To avoid any kind of path attack, let’s put them into a directory with the same name as the Markdown file and also ignore any directory components of the code block file paths.
But first a quick diversion: let’s not create the directory if there aren’t any code blocks.
if subfiles.is_empty() {
println!("no codeblocks found");
return Ok(());
}
// Remove a single file extension from `markdown_path`.
let directory = markdown_path.with_extension("");
match std::fs::create_dir(&directory) {
Err(err) if err.kind() == std::io::ErrorKind::AlreadyExists => (),
other => other?,
}
for (filename, contents) in subfiles {
let Some(filename) = std::path::Path::new(filename).file_name() else {
println!("{filename} is not a file");
continue;
};
let filepath = directory.join(filename);
println!("writing extracted file {filepath:?}");
std::fs::write(filepath, contents)?;
}
Finally, here’s the last thing that any Rust program, ever, does: return a unit Ok
.
Ok(())
}
There we go!

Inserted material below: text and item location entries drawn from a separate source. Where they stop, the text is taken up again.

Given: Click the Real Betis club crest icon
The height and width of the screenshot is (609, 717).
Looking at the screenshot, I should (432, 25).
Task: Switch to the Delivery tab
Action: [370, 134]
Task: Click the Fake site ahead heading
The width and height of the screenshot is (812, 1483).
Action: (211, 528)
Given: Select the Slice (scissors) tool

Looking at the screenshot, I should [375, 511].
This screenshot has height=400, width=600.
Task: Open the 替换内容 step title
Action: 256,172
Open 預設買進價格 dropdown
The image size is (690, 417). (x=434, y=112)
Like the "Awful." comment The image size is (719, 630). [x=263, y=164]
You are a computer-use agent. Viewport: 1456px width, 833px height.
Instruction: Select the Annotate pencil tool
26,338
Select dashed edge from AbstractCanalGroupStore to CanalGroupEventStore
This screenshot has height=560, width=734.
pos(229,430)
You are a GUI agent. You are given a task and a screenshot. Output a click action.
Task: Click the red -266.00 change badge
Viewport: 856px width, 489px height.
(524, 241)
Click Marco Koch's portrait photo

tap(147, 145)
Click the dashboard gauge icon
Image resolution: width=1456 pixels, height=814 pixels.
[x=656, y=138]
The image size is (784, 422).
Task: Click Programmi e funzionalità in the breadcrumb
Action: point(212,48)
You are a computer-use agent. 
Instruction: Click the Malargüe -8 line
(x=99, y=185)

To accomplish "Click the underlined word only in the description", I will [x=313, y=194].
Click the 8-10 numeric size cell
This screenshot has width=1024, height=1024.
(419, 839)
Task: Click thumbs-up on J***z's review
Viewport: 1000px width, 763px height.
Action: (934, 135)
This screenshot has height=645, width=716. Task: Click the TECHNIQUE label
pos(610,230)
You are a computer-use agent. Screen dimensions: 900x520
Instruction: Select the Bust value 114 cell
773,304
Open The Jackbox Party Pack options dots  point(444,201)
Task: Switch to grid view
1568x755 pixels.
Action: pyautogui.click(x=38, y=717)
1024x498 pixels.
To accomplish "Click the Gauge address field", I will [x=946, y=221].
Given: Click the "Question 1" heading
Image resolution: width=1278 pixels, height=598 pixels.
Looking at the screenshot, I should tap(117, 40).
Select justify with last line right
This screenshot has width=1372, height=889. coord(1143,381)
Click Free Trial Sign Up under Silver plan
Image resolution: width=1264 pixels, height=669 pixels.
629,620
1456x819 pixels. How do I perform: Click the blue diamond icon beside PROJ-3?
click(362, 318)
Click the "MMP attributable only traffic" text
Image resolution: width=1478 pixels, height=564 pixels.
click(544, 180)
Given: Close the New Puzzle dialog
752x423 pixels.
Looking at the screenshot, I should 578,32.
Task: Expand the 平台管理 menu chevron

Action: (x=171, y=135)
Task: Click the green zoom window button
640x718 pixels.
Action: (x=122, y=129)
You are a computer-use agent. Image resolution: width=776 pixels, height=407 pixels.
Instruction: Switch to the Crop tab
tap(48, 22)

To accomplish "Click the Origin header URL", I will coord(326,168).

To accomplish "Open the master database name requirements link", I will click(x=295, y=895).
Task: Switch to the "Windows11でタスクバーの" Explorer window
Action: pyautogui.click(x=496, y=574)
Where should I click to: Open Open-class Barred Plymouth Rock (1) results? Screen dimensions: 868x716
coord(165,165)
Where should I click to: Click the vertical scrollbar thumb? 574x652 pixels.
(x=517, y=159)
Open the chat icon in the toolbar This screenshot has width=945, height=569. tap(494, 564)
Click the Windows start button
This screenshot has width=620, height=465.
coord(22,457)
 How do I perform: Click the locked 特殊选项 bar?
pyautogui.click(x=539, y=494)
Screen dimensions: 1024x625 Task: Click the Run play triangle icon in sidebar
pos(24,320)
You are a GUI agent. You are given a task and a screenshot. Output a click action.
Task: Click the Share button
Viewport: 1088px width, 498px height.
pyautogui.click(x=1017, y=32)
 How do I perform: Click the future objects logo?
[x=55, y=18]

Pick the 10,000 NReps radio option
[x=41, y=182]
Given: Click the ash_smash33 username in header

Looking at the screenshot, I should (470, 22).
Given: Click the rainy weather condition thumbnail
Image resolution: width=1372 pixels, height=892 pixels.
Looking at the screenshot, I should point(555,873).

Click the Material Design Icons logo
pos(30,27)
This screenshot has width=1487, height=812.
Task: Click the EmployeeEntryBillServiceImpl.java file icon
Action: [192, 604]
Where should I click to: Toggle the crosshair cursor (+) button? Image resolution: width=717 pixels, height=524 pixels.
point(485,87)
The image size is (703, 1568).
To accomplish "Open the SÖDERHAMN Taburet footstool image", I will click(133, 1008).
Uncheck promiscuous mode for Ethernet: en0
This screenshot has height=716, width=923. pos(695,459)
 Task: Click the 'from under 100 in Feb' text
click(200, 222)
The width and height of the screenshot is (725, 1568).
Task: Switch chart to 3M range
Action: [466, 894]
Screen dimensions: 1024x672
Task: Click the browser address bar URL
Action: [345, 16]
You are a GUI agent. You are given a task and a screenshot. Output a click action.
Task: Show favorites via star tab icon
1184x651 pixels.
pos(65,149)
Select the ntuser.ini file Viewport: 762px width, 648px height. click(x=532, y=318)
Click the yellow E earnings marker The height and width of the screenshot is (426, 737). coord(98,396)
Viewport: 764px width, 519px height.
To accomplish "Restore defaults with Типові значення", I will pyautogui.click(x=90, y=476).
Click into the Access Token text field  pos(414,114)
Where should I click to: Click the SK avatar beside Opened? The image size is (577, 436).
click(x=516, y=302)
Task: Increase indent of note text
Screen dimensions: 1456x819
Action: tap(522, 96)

We’ve got literate programming in one hundred and twenty-nine lines of code. It may be buggy, it may misparse Markdown files, but it sure ain’t slow.
From an informal test, this runs on a file with two million lines in about 240 milliseconds in release mode, adding up to about 230MiB/s.
As far as I can tell, the only way to run a Cargo script with optimizations is to prepend RUSTFLAGS="-C opt-level=3"
to its command line. It could probably be done in the shebang, as well, but I don’t even need optimizations: even in the dev
profile, Cargo still takes up the vast majority of the runtime on any reasonable Markdown file.